Il panorama automobilistico ha subito un enorme cambiamento negli ultimi anni. Mentre le preferenze dei consumatori si orientano verso l’utilità e la presenza imponente dei SUV, il segmento delle “super berline”, un tempo prestigioso, sta rapidamente svanendo verso l’obsolescenza. Nel mezzo di questa transizione, l’Aston Martin Rapide AMR si erge come una reliquia provocatoria e ad alte prestazioni di un’era definita da sagome basse e motori massicci.
Un cambiamento nelle dinamiche di mercato
Per gran parte dell’ultimo decennio, i produttori di lusso si sono concentrati sulle berline ad alte prestazioni per competere con vetture del calibro di Maserati e Bentley. Tuttavia, i numeri raccontano una storia diversa per quanto riguarda la loro fattibilità commerciale.
L’Aston Martin Rapide, prodotta tra il 2010 e il 2020, ha visto meno di 10.000 unità prodotte nel corso dei suoi dieci anni di vita. In netto contrasto, l’Aston Martin DBX, il SUV di lusso dedicato del marchio, ha superato lo stesso volume di produzione in soli quattro anni. Questa tendenza evidenzia un movimento del settore più ampio: anche i marchi più esotici stanno dando priorità alla versatilità dei SUV per soddisfare la domanda globale.
L’AMR: un raro picco di prestazioni
Mentre la Rapide standard offriva lusso, l’edizione AMR (Aston Martin Racing) è stata progettata per coloro che cercano un impegno puro. Rilasciato a metà del 2818, l’AMR è una variante incredibilmente rara, con solo 210 esemplari mai prodotti.
Il cuore di questa macchina è un motore V12 aspirato da 5,9 litri. Per elevarne le prestazioni, gli ingegneri Aston Martin hanno implementato diversi aggiornamenti chiave:
– Flusso d’aria migliorato: Nuovi collettori di aspirazione e diversi canali a doppia entrata.
– Software ottimizzato: Gestione raffinata del motore per estrarre più potenza.
– Maggiore potenza: le modifiche spingono il motore a 580 CV e 465 lb-ft di coppia.
Questa potenza viene erogata attraverso un cambio automatico a otto velocità alle ruote posteriori, offrendo un’esperienza di guida che privilegia l’anima meccanica rispetto all’assistenza digitale.
Estetica e Collezionismo
Un esemplare specifico di questo raro modello è recentemente apparso sul sito di aste Bring a Trailer. Questa particolare unità presenta un’estetica discreta e monocromatica, caratterizzata da:
– Esterno nero abbinato a cerchi neri da 21 pollici abbinati.
– Interni oscurati fortemente accentuati da fibra di carbonio opaca sul cruscotto e sul tunnel di trasmissione.

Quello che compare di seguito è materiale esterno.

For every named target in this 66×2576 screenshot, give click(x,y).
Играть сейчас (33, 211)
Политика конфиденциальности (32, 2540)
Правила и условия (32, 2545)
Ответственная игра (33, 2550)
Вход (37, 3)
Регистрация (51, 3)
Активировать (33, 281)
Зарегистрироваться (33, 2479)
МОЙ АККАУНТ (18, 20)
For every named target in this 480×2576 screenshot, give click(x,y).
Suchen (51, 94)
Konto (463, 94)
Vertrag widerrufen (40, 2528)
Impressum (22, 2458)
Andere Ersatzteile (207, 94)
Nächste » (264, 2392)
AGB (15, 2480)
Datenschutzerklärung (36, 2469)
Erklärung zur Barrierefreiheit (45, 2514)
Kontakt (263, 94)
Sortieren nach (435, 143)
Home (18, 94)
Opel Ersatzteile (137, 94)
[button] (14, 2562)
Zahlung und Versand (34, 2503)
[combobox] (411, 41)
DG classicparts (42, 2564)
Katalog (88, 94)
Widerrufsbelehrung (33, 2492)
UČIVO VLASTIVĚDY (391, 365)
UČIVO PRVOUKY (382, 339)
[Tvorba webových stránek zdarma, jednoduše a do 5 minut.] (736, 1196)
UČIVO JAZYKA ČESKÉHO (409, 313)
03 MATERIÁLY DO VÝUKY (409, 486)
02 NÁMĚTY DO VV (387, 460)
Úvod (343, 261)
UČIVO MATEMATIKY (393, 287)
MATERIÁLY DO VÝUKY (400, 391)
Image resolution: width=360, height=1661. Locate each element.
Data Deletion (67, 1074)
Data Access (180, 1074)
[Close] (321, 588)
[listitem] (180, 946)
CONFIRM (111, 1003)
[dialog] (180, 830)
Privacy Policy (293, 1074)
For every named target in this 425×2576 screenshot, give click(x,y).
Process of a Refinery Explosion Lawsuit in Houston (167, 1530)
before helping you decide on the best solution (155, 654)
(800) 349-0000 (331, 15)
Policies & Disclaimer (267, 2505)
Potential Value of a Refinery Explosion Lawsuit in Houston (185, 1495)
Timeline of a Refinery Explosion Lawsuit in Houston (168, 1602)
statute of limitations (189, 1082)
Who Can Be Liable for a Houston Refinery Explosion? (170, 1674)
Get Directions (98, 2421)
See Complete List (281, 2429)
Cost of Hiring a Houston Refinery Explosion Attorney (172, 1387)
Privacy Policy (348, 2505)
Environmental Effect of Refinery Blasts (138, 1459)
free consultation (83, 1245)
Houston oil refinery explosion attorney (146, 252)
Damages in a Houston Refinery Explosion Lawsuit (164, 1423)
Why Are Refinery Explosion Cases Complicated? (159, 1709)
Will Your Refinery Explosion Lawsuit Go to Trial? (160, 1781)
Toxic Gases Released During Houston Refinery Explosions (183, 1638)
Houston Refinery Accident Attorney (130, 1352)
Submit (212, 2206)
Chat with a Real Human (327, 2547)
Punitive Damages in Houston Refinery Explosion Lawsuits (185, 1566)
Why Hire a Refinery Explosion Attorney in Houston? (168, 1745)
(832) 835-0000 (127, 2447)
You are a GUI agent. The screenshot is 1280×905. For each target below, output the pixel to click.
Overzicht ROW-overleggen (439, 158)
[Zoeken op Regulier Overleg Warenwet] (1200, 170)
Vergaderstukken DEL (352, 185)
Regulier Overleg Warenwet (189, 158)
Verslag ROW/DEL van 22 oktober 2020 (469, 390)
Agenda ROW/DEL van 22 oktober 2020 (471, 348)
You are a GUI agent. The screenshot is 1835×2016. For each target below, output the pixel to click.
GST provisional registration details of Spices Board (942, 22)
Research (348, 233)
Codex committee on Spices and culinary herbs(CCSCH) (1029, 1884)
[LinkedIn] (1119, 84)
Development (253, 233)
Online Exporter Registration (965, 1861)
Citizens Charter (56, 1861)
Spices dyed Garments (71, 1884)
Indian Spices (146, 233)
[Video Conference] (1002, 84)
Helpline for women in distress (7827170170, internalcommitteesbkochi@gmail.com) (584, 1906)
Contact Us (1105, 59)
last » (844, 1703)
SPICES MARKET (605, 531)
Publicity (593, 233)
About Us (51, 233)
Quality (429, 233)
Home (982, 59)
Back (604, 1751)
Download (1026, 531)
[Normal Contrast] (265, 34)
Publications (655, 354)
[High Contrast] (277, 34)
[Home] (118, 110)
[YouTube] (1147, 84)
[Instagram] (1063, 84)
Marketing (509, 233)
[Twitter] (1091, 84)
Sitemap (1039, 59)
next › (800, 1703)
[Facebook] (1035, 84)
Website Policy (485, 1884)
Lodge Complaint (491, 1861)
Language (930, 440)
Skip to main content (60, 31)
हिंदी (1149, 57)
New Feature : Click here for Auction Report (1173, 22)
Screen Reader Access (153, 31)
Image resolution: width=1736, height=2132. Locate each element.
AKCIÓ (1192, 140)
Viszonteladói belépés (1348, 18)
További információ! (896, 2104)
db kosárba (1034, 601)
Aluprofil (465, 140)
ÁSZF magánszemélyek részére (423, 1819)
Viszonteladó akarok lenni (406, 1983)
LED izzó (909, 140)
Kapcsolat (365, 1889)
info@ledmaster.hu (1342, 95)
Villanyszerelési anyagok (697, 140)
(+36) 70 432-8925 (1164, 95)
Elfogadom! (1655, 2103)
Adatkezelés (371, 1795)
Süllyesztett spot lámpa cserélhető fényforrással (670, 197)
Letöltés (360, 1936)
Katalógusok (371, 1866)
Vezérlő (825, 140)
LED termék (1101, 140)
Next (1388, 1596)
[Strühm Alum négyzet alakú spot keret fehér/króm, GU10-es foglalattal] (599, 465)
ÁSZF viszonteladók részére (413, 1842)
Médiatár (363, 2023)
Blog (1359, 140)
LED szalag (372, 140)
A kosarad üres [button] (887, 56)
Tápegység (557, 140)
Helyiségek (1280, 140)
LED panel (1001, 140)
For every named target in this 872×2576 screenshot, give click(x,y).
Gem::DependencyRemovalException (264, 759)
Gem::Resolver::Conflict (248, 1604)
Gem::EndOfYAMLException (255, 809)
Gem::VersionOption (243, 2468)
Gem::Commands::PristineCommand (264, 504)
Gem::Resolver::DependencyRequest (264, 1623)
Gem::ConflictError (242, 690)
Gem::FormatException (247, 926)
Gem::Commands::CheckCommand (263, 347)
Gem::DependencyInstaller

– Un sistema audio premium Bang & Olufsen.
Con 28.000 miglia sul contachilometri, l’auto rappresenta un ponte tra un guidatore quotidiano ad alte prestazioni e un oggetto da collezione.
Perché è importante
In un mercato saturo di crossover elettrici e SUV pesanti, la Rapide AMR occupa una nicchia sempre più piccola. Il suo unico vero rivale contemporaneo in termini di configurazione del motore è la Ferrari Purosangue, ma la Ferrari ha un prezzo che supera di gran lunga i 500.000 dollari.
La disponibilità di una berlina con motore V12 e trazione posteriore offre uno sguardo su una filosofia di guida in via di estinzione, dove la cilindrata del motore e l’eleganza aerodinamica hanno la precedenza sullo spazio di carico e sull’altezza da terra.
Mentre l’industria si muove verso l’elettrificazione e altezze di marcia più elevate, esemplari rari come la Rapide AMR fungono da segni di punteggiatura finali e ruggenti nell’era delle grandi gran turismo V12.